* Begin *
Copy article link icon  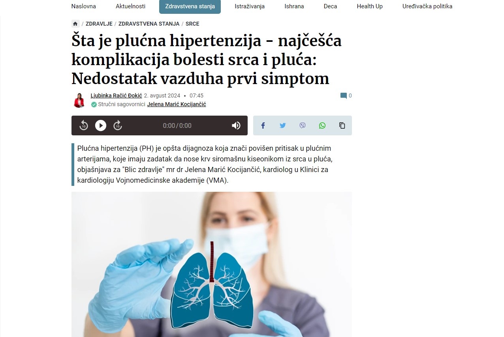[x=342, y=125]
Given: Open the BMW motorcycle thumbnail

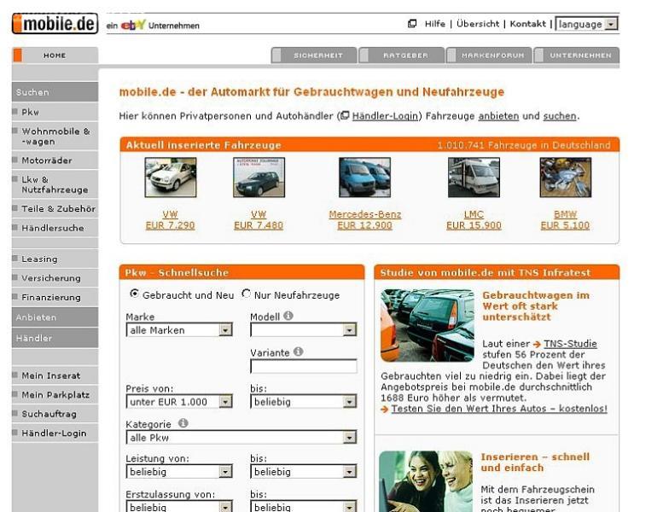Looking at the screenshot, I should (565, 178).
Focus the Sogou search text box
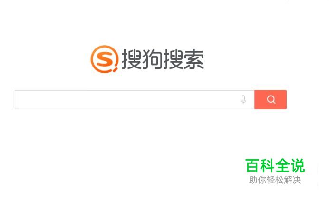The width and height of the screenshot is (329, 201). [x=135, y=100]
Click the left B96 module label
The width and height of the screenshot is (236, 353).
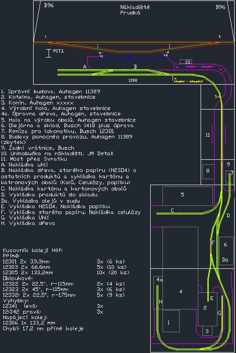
* End *
### EXERCISE
Copy word for word every line of the material from the one containing "Given: Open the BMW motorcycle thumbnail" through the end of the material, leaving out the pictures.

### FINISHED ANSWER
Given: Open the BMW motorcycle thumbnail

Looking at the screenshot, I should (565, 178).
Focus the Sogou search text box
The width and height of the screenshot is (329, 201). [x=135, y=100]
Click the left B96 module label
The width and height of the screenshot is (236, 353).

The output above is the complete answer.